REQUIRED ACTIONS:
**A.** Can you output the part of the nuclear cardiology exam summary that runs from "The researchers tested" up to and including "you the process).", word for word?
**B.** Could you condense the paragraph of the AI exam summary that begins "For this new study" into a shorter version that keeps its main facts?
**C.** Answer these questions from the AI cardiology exam summary:
(i) How many questions does the exam have?
(ii) What score did the average human fellow-in-training get?
(iii) What kind of search system does GPT-5.5 use?
### DOCUMENT EXTRACT ###
This paper tells the story of how two new, super-smart AI models finally passed the test with flying colors, beating the average human student.

The Setup: The Exam and the "Cheat Sheet"

The exam has 168 questions. Some are just text (like a trivia quiz), but about 27 of them require looking at complex medical images of hearts.

In the past, when AI tried to take this test "cold" (without any help), the best it could do was get about 63% right. That's a failing grade. The average human medical student (a "fellow-in-training") scored 78%.

For this new study, the researchers gave the AI a massive "cheat sheet." This wasn't just a quick Google search; it was a Retrieval-Augmented Generation (RAG) system. Think of it like giving the AI a perfect, searchable digital library containing the official textbooks, atlases, and medical guidelines for nuclear cardiology. When the AI sees a question, it instantly dives into this library, finds the exact page with the answer, and uses that to formulate its response.

The Contenders

The researchers tested two new, next-generation AI models:

Claude Opus 4.7: A model that uses a local, transparent search system (like a librarian who shows you exactly which books it pulled off the shelf).
GPT-5.5: A model that uses a cloud-based search system (like a librarian who finds the books for you but doesn't show you the process).

The Results: AI Beats the Average Student

When these two AIs took the exam five times each, the results were surprising:

The Scores: Both models scored around 86% to 87%.
### DATASET RECORDS ###
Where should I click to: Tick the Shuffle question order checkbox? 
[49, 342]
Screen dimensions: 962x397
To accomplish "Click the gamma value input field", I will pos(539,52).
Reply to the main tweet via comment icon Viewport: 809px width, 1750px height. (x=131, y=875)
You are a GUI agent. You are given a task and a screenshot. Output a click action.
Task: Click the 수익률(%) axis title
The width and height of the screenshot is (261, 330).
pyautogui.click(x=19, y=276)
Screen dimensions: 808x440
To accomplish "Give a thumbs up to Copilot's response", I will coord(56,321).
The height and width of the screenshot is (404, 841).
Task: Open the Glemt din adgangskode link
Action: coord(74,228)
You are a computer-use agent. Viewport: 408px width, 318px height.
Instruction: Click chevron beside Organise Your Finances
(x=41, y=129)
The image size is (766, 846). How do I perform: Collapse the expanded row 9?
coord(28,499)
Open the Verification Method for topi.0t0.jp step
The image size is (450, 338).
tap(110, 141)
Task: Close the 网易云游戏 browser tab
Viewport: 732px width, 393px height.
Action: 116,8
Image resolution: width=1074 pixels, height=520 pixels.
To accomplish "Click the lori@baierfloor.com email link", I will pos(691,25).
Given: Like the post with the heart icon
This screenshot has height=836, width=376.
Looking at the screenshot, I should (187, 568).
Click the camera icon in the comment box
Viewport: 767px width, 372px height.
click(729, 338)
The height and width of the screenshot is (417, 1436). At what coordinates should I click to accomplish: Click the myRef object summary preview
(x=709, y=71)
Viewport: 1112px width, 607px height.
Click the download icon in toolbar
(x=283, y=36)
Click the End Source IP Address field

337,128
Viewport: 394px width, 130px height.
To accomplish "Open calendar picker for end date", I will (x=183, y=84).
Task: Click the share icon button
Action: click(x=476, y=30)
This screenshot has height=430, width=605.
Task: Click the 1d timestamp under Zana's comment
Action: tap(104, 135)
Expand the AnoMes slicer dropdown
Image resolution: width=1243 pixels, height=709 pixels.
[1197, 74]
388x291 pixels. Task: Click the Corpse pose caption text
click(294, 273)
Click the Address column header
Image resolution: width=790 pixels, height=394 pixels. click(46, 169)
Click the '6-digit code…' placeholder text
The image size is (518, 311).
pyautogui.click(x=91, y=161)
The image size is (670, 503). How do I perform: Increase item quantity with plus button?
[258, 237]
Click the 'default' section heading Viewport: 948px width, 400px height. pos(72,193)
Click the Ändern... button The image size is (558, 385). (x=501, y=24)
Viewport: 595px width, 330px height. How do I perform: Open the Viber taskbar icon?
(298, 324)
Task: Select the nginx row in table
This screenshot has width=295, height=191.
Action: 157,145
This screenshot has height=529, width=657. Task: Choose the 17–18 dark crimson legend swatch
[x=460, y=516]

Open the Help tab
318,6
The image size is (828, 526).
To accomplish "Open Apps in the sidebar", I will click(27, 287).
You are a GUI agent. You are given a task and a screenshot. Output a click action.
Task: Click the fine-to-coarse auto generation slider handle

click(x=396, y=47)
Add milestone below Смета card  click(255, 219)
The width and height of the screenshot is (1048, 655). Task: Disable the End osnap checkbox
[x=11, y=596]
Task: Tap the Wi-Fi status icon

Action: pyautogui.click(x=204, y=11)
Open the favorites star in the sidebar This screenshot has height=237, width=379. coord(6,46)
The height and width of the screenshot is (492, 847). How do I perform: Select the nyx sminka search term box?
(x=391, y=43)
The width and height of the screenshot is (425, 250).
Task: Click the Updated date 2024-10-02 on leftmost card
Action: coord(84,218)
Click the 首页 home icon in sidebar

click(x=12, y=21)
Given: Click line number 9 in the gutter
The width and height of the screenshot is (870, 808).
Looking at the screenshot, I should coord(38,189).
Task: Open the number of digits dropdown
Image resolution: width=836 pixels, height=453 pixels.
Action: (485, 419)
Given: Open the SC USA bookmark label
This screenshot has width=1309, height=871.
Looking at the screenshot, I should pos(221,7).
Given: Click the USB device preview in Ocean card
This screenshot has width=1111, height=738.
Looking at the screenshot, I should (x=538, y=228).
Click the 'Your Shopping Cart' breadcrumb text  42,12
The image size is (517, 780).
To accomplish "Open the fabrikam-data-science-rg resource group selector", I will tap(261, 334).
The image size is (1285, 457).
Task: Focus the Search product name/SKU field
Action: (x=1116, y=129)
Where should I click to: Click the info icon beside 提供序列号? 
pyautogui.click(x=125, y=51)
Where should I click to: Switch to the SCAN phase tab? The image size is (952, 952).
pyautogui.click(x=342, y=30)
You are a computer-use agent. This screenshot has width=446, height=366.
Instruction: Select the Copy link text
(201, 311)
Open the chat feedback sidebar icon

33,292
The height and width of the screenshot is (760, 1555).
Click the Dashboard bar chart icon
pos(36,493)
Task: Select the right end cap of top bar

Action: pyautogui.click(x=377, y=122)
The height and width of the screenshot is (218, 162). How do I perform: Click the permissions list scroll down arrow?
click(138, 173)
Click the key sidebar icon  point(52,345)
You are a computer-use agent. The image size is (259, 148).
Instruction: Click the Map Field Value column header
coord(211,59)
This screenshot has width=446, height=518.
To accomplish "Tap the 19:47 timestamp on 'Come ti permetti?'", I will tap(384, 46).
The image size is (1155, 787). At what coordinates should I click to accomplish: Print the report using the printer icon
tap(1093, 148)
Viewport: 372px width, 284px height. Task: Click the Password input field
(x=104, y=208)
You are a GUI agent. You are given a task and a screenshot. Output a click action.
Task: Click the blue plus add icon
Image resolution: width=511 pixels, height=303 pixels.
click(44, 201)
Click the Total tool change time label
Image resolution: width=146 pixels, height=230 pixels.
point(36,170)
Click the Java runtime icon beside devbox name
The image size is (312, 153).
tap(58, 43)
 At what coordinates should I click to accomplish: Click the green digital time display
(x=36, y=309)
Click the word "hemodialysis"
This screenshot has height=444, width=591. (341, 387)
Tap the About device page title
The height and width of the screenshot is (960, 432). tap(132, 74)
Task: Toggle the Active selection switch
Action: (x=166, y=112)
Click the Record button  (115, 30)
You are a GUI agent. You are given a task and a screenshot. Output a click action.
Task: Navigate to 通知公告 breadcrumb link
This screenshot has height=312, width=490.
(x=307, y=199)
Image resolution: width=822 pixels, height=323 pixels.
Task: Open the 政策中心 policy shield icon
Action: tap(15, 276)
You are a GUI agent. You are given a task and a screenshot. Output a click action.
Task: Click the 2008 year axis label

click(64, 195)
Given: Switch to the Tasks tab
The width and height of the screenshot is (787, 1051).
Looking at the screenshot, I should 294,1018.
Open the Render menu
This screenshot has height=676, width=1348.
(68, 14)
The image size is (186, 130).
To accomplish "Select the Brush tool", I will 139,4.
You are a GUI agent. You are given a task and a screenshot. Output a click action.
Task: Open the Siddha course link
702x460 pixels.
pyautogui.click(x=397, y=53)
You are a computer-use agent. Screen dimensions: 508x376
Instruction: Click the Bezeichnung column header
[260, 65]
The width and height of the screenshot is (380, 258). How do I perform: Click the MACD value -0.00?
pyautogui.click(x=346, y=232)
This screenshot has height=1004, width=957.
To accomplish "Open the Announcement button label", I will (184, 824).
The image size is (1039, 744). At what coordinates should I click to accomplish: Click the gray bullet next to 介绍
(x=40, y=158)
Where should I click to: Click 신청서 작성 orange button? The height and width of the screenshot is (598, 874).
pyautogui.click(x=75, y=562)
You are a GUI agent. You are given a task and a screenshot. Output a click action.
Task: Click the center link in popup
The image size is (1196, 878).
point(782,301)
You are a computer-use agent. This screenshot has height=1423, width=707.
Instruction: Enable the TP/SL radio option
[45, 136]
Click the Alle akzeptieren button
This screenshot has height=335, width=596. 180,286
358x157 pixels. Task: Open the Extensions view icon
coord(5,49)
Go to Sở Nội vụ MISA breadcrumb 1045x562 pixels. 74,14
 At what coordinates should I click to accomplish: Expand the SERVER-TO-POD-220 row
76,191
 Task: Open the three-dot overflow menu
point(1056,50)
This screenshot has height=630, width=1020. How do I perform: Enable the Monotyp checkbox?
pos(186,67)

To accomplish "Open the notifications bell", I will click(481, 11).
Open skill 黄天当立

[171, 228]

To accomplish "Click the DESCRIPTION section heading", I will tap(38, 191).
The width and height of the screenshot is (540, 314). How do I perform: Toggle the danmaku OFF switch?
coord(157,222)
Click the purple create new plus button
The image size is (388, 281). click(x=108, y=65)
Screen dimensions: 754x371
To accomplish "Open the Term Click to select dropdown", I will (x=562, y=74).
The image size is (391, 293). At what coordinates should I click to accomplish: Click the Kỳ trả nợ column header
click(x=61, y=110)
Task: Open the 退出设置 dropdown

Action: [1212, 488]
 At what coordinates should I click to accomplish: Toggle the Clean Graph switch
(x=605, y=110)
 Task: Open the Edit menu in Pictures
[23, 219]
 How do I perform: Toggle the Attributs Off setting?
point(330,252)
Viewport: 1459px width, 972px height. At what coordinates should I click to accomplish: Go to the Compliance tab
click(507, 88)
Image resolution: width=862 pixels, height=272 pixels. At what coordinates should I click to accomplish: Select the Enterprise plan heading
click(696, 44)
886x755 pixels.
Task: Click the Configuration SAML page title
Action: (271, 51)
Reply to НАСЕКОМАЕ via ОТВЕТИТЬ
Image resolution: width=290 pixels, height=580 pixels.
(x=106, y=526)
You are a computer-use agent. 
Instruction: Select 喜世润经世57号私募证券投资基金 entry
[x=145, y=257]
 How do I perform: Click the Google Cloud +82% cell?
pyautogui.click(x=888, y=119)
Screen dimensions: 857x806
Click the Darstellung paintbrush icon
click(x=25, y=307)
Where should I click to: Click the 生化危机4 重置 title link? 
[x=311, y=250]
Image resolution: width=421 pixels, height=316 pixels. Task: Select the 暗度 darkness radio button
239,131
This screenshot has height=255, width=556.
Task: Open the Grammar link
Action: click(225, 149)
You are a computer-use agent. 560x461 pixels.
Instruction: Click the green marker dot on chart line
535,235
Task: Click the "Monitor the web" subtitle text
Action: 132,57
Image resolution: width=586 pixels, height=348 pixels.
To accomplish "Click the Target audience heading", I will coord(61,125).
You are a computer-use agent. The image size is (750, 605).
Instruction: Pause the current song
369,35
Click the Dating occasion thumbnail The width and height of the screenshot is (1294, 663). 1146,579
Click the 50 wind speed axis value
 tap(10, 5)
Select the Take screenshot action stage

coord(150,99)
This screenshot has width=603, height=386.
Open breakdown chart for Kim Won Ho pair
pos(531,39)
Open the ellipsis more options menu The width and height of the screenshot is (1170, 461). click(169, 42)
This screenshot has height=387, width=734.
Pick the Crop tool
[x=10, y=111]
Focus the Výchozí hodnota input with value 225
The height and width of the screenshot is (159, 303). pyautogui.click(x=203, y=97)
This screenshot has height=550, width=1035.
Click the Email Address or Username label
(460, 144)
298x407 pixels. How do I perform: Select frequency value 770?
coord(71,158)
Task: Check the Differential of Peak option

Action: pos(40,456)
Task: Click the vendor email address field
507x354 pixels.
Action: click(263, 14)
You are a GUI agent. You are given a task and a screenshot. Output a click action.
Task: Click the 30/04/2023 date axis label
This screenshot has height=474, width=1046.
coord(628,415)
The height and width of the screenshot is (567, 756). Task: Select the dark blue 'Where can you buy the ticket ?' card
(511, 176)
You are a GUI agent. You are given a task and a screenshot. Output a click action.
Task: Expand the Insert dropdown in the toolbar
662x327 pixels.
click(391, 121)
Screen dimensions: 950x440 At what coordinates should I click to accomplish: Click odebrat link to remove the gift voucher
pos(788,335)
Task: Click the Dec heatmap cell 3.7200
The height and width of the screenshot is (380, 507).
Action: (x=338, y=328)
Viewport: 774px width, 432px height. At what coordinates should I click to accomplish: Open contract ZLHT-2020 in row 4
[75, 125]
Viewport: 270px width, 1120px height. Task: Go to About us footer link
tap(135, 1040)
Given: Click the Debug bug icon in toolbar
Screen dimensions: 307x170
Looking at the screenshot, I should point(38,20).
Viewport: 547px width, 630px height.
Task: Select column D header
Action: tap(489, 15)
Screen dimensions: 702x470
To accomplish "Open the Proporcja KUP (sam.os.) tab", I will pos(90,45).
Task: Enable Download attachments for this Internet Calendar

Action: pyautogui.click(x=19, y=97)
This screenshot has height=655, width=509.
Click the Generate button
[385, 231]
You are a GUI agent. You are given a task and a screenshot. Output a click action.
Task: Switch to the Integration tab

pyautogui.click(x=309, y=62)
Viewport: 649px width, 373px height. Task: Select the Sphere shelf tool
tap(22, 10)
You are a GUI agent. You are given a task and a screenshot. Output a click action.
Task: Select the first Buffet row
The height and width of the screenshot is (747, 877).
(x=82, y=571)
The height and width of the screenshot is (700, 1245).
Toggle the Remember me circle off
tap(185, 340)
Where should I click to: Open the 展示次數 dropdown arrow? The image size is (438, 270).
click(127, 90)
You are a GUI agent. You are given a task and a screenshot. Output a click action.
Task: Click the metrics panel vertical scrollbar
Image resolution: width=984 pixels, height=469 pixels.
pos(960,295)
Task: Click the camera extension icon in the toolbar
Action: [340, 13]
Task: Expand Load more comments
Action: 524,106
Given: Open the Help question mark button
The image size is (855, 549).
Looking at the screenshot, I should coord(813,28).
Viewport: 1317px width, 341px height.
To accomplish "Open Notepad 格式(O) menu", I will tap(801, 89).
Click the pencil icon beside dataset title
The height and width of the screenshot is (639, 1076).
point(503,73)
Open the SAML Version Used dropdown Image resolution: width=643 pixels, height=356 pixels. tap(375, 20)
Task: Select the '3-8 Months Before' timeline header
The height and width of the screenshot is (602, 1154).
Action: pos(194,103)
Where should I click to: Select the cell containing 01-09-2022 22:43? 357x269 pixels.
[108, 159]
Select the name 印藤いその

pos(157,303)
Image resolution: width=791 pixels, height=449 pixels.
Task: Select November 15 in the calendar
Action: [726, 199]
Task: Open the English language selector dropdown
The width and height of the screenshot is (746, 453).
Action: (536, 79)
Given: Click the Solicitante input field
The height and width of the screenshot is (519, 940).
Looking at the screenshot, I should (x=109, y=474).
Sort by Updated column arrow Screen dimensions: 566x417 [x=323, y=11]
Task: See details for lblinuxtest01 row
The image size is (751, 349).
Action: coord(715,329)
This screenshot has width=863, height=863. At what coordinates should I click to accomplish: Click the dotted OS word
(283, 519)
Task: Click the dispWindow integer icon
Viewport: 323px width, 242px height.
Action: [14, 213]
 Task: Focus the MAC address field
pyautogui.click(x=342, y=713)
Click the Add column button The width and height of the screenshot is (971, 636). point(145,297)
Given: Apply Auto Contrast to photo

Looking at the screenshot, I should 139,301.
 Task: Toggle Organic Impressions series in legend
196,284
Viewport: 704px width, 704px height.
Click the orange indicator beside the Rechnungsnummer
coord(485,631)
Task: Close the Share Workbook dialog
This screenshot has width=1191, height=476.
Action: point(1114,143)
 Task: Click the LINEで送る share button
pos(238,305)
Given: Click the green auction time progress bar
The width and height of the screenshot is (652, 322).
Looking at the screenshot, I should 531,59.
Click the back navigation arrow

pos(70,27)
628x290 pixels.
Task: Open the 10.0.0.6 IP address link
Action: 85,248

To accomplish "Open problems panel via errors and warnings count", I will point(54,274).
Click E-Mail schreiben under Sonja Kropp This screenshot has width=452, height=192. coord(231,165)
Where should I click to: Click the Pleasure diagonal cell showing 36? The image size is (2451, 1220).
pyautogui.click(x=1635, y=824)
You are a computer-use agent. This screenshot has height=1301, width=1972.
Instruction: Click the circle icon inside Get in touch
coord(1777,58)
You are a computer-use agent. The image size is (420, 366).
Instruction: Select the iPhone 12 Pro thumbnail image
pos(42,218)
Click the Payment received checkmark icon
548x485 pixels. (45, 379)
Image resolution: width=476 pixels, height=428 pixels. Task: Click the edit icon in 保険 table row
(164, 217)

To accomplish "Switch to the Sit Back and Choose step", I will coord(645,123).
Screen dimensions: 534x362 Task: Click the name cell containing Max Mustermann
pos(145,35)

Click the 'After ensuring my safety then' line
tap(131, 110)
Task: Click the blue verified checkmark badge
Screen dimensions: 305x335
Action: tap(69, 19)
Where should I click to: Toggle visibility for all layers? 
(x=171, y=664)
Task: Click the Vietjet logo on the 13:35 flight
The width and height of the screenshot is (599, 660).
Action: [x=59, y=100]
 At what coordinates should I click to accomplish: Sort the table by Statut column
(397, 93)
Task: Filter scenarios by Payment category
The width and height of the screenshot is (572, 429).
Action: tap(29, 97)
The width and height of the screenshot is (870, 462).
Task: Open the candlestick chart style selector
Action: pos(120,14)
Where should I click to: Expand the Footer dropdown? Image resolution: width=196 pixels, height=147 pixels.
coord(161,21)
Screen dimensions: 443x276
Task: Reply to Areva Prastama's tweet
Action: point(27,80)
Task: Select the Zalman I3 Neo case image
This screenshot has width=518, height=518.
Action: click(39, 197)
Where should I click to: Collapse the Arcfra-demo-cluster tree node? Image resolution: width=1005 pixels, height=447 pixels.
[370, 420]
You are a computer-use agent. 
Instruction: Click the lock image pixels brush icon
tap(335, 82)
###
ANSWERS PER TASK:
**A.**
The researchers tested two new, next-generation AI models:

Claude Opus 4.7: A model that uses a local, transparent search system (like a librarian who shows you exactly which books it pulled off the shelf).
GPT-5.5: A model that uses a cloud-based search system (like a librarian who finds the books for you but doesn't show you the process).

**B.** The researchers gave the AI a Retrieval-Augmented Generation (RAG) system. This is a searchable digital library of the official textbooks, atlases, and medical guidelines for nuclear cardiology. For each question, the AI searches the library, finds the page with the answer, and uses it to form its response.

**C.**
(i) 168
(ii) 78%
(iii) A cloud-based search system